All the studies discussed above demonstrate diverse approaches, including the engineering of transcriptional regulators, conversion of toxic compounds into non-toxic ones, overexpression of efflux pumps, efflux transporters, and cell wall reinforcement, to enhance the tolerance of microbial strains to LCB hydrolysate inhibitors, enabling more efficient and productive bioconversion processes.

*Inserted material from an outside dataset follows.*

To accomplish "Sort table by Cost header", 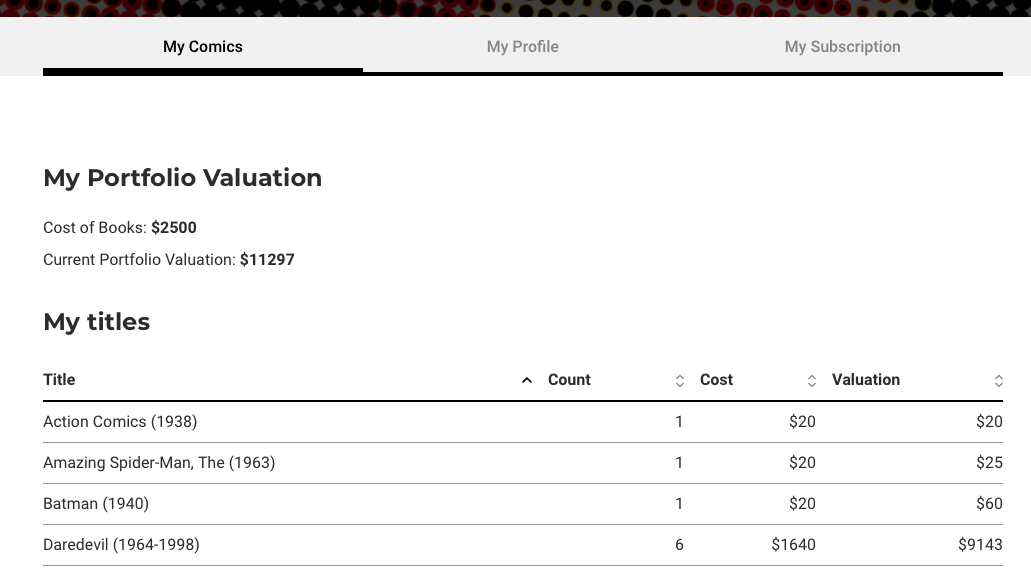I will click(x=716, y=380).
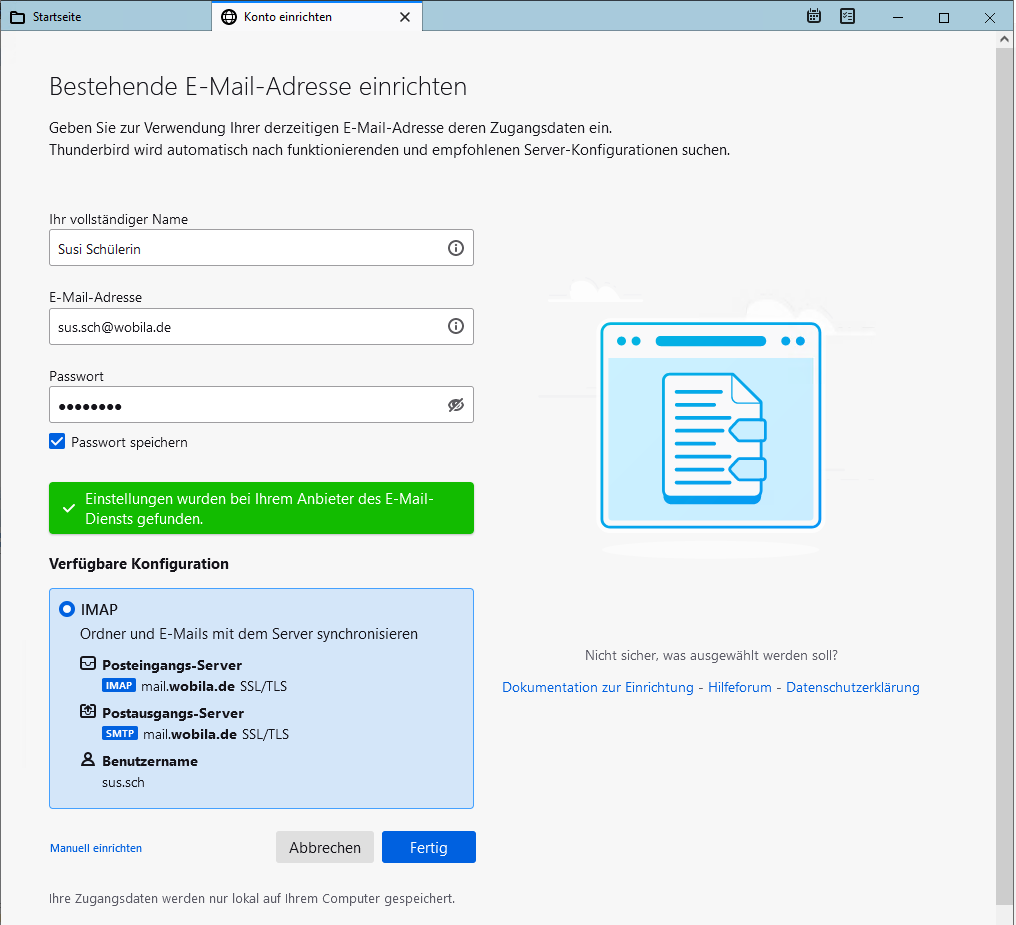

3.2 Metabolic engineering for co-utilization of lignocellulosic sugars
The co-utilization of various sugars derived from LCB is a critical aspect of lignocellulose biorefinery and presents several challenges. Two primary challenges associated with the simultaneous co-utilization of LCB-derived sugars are glucose repression and either the presence of inefficient xylose catabolic pathways or complete absence. Glucose, the most abundant sugar released during LCB hydrolysis, can exert repression on the utilization of other sugars, such as xylose and arabinose, which results in incomplete consumption of sugars like xylose and arabinose. Overcoming glucose repression is essential for achieving efficient co-utilization of multiple sugars. In addition, many microorganisms do not possess an efficient native xylose catabolic pathway. Consequently, these organisms struggle to efficiently ferment xylose, which is one of the major sugars derived from LCB. Engineering microorganisms to develop or enhance xylose catabolic pathways is equally crucial for achieving the co-utilization of glucose and xylose.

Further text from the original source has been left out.